DATA RECORDS
== == ==
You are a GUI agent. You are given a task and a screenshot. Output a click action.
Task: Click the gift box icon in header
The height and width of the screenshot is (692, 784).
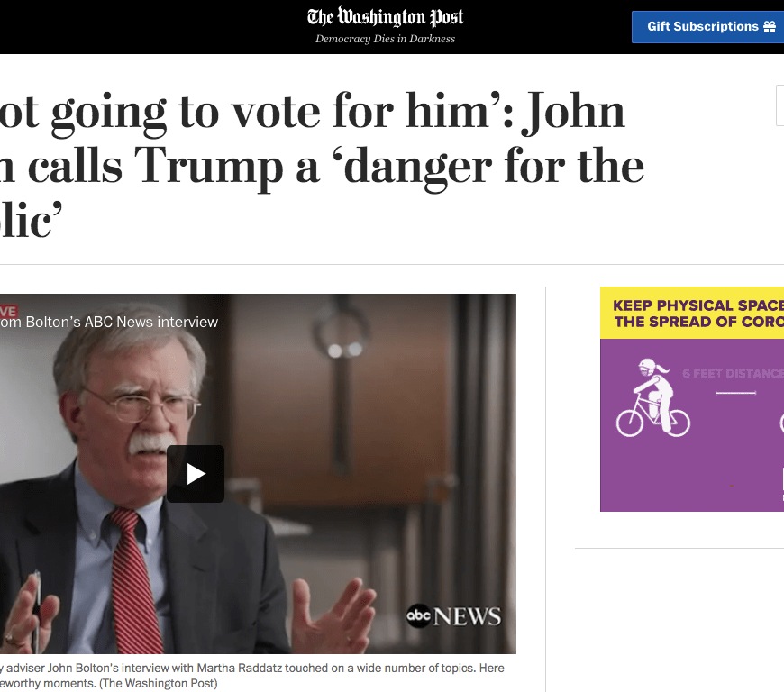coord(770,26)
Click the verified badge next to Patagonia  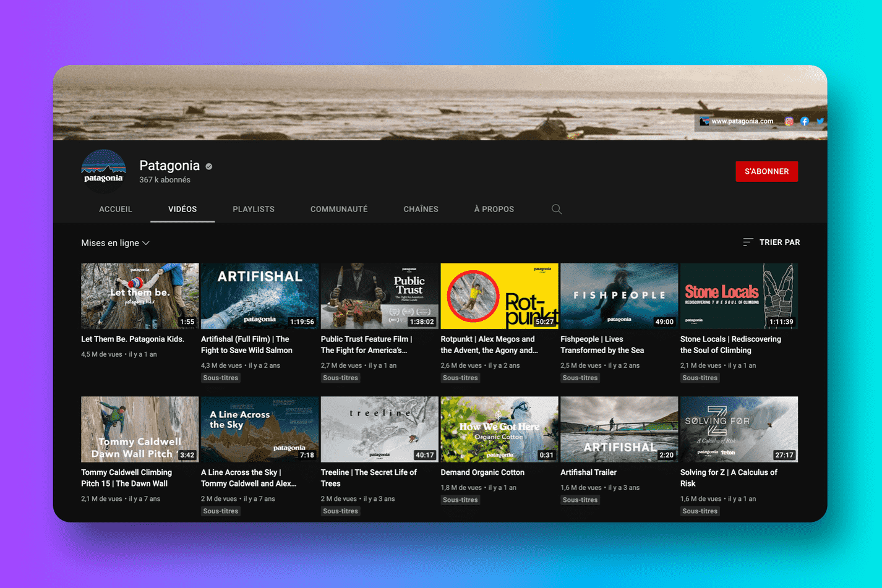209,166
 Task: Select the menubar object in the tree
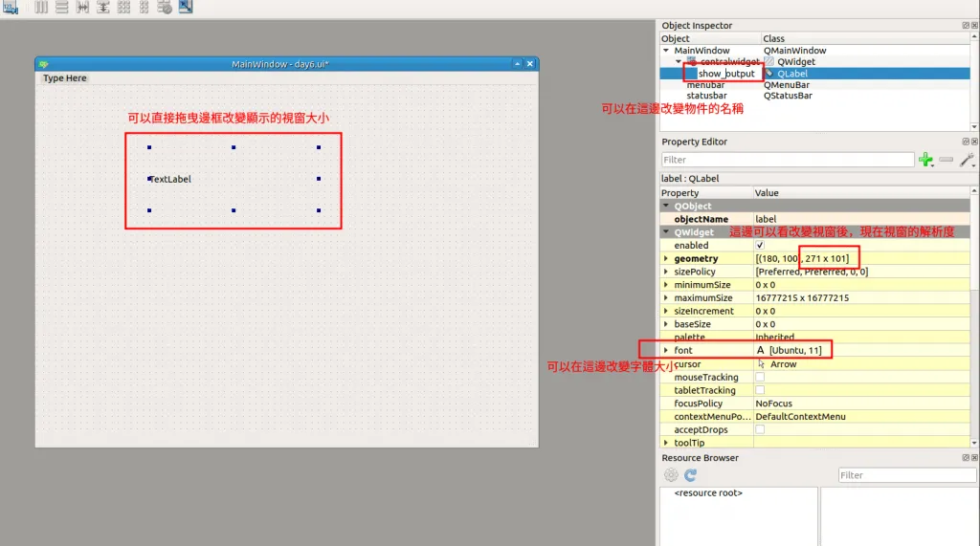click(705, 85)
== == ==
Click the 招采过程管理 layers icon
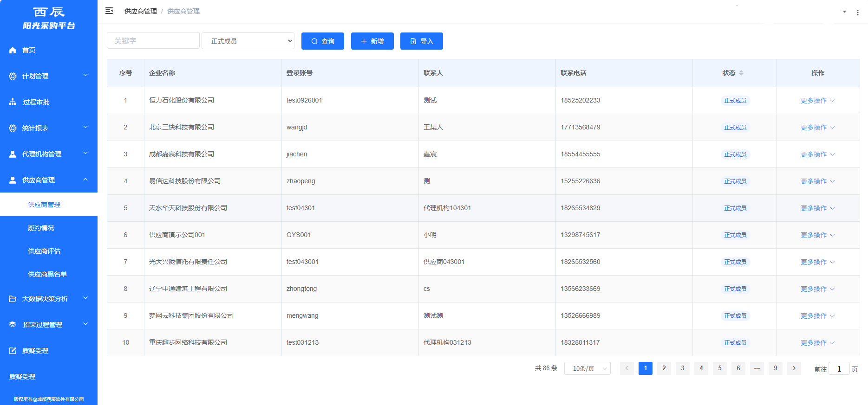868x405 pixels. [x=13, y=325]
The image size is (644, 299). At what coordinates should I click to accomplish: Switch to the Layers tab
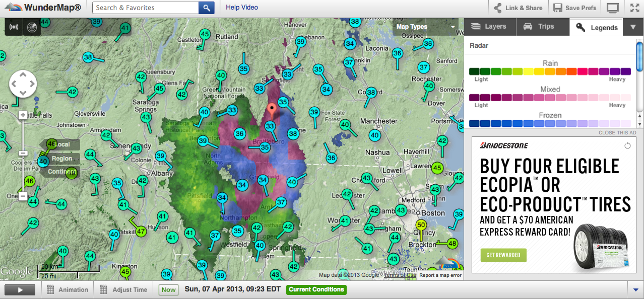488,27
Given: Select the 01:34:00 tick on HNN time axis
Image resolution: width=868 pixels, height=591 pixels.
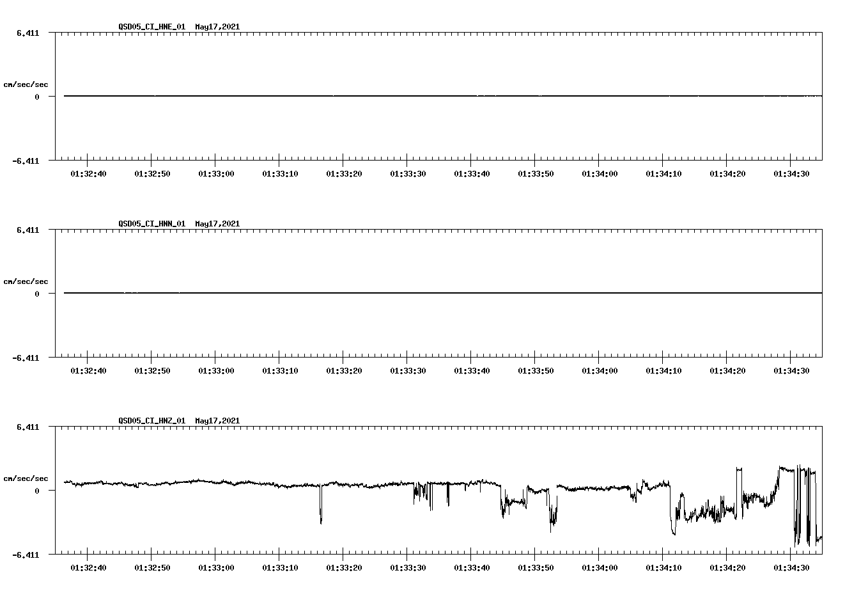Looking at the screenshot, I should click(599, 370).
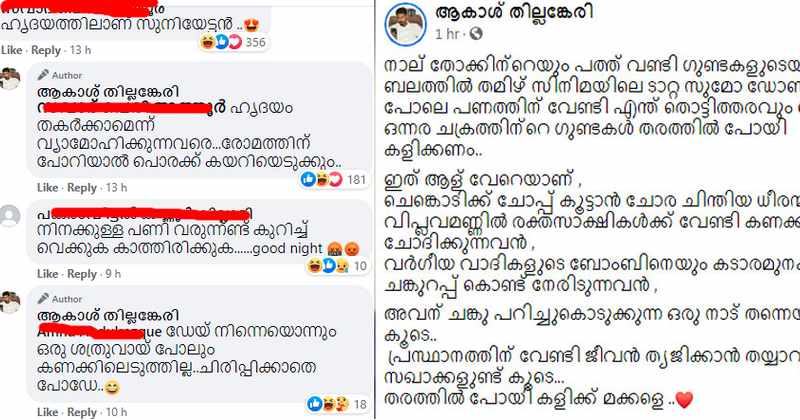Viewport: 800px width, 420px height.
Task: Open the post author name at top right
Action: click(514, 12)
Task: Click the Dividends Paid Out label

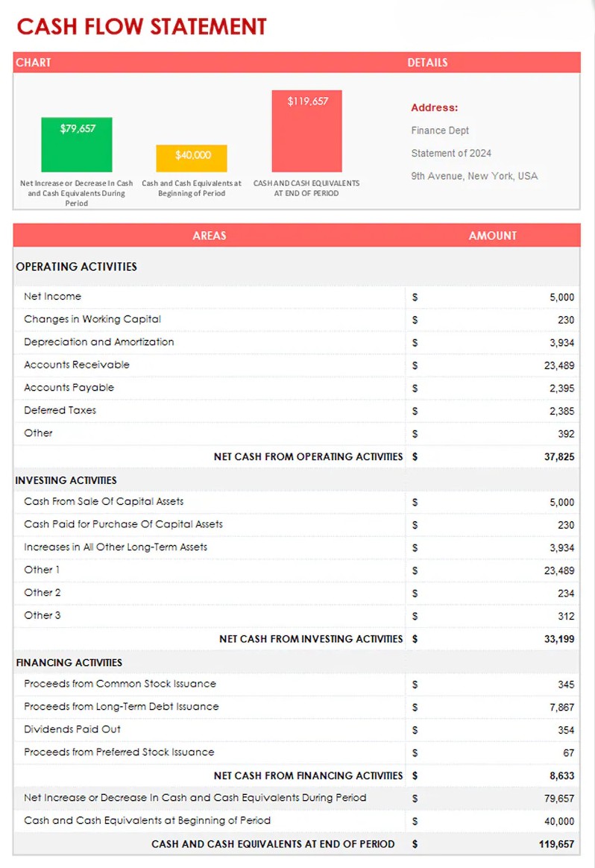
== == ==
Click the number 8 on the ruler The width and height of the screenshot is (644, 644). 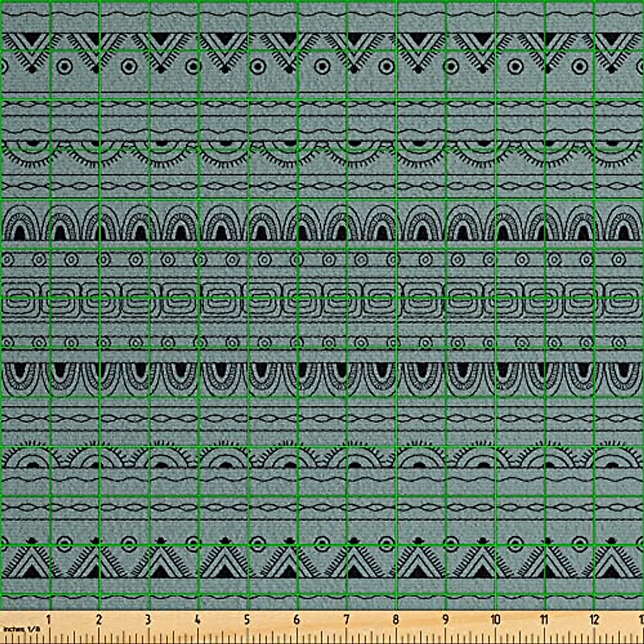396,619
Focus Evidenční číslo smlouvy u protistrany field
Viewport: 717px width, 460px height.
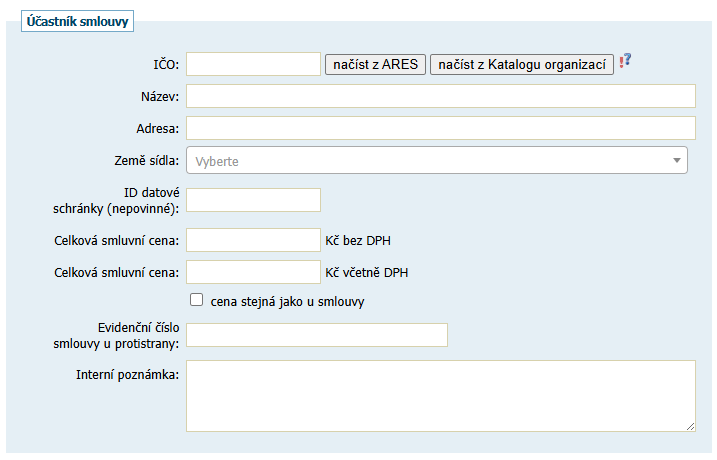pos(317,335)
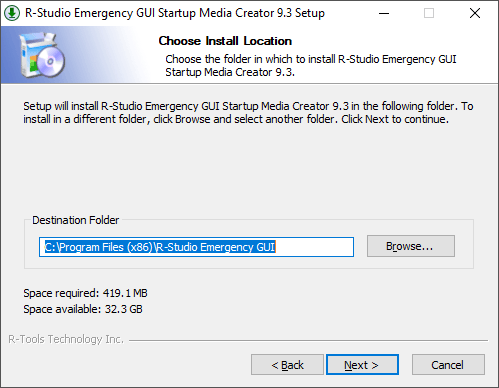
== == ==
Find the line with "Image resolution: width=868" in the entries above. Set down exactly every line from it up to and including the line with "Task: Click the Dividends Paid Out label", images excluded.

Image resolution: width=868 pixels, height=591 pixels.
Looking at the screenshot, I should click(599, 370).
Viewport: 800px width, 420px height.
Task: Open the post author name at top right
Action: click(514, 12)
Task: Click the Dividends Paid Out label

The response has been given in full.